Esto exige varios requisitos. Quien lee ha de ser capaz de reconocer los distintos elementos, es decir, tienen estar bien descritos por extraños que sean, y también ha de existir un cierto equilibrio en la composición, de forma que se huya de estridencias y que el conjunto esté integrado, que todo tenga sentido y razón. Que no haya nada accesorio sino que todo aporte algo, aún el más pequeño de los matices, a la narración.

Pienso que la decoración es más complicada y exigente.

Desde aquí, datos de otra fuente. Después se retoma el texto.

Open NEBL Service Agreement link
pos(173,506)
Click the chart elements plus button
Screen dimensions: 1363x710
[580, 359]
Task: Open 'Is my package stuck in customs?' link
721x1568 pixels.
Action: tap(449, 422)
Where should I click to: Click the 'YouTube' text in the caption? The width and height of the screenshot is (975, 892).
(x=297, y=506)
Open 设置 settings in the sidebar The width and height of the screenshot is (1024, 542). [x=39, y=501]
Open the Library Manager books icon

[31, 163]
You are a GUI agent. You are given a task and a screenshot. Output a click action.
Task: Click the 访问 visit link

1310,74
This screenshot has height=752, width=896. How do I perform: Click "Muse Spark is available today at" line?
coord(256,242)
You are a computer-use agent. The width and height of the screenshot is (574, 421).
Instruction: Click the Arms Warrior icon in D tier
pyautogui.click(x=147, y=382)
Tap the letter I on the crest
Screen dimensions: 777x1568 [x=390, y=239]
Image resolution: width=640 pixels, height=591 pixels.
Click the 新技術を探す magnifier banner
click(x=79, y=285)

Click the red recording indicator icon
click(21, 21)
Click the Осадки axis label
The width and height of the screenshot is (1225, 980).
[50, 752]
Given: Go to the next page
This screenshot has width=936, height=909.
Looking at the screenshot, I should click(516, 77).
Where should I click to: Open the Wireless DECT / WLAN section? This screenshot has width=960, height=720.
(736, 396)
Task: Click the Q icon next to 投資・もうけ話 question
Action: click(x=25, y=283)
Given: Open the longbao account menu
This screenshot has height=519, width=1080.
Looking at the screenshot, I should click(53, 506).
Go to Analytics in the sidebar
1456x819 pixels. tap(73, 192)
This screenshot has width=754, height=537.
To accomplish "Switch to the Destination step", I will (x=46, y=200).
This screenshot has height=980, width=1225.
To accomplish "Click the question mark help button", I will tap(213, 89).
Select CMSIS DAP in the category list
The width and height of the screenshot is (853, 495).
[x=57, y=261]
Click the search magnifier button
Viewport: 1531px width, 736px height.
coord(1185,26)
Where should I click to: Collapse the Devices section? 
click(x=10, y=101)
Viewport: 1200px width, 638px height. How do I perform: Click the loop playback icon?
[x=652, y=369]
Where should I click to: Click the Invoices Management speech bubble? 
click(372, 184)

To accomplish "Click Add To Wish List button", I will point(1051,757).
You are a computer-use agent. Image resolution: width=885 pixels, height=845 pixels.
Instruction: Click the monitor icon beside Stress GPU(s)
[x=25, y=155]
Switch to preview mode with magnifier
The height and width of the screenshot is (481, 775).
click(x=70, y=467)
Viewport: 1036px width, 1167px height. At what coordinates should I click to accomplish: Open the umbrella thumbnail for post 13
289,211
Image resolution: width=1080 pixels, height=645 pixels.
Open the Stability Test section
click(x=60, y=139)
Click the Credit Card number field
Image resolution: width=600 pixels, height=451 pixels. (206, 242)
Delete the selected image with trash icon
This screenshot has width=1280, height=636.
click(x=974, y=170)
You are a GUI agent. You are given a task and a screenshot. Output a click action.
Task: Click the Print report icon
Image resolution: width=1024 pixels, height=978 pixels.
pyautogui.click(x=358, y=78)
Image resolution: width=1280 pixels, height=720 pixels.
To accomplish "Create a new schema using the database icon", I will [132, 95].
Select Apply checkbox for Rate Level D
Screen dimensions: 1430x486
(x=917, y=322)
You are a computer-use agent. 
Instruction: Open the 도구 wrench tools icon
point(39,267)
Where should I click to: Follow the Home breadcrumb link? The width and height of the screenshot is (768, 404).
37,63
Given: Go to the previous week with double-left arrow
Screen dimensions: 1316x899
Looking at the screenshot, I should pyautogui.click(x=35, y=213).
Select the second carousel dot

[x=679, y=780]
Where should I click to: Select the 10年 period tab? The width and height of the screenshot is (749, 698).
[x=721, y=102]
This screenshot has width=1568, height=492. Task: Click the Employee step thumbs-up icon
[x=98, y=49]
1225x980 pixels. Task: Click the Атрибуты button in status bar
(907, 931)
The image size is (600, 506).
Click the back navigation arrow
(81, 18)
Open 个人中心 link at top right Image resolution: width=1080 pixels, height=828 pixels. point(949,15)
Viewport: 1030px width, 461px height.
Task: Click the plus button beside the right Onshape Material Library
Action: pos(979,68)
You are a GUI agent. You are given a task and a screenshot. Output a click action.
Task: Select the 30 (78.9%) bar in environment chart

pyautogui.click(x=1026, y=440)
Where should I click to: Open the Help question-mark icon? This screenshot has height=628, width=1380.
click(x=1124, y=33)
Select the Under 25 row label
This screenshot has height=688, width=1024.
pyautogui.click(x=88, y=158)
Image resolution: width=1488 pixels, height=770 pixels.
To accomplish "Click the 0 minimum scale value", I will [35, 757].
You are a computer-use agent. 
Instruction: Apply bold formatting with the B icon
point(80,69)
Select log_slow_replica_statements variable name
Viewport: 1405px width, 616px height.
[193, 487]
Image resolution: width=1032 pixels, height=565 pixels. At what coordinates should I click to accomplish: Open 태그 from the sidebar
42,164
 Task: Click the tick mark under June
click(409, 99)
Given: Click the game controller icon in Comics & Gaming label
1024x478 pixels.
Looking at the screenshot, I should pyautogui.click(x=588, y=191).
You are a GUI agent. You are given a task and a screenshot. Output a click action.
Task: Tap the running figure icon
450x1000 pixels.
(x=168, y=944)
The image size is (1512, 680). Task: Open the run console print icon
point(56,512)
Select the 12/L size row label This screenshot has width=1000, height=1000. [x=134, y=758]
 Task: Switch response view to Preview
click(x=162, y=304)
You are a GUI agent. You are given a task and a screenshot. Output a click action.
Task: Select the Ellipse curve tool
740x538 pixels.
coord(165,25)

Si el interiorismo parte de un mundo que ya existe, en la memoria o en la realidad interior, y describirlo consiste en saber seleccionar situaciones o imágenes y traducirlas a palabras, la decoración incorpora un componente de creación, pues hay que montar un armazón, una estructura, que después se traducirá a palabras o no, pero que es imprescindible para que el resultado sea sólido y se sostenga.

El interiorismo tiene la ventaja de que se habla de algo que se conoce, y sobre todo de algo que se siente, y por tanto la emoción fluye. El mensaje es más directo y auténtico. Pero el interiorismo es también muy exigente en la forma, porque el creador se obliga, por respeto a si mismo y por tratar con mimo su propia experiencia, y exprime su talento para estar a la altura.

La decoración es más árida en este sentido. Se puede crear un escenario con el que uno no se identifica, personajes con los que no se comulga, experiencias que nunca se harían propias, y por eso cuesta bastante más trabajo insuflarles sentimiento y emotividad. Aquí la dificultad está en conseguir la identidad, en asumir distintos roles (no solo los de los personajes) y saber interpretar y sentir ese mundo desde distintas perspectivas.

¿Interiorismo o decoración? No. Interiorismo Y decoración. Hay que explorar y trabajar ambos campos, tomar lo mejor de cada uno, y también ejercitarse, y fusionar los componentes de uno en otro. Por ejemplo, más emotividad en la decoración, mejor ambientación en el interiorismo.

O al menos esos son mis propósitos.

En mi propio descargo: Os dejo estas opiniones, totalmente discutibles, por ser parte fundamental de mi proceso de (auto) aprendizaje. No lo hago para asentar principios, Dios me proteja de mi propia y atrevida ignorancia, sino para exponer inquietudes que alguien más podría compartir y sobre las que me encantaría discutir.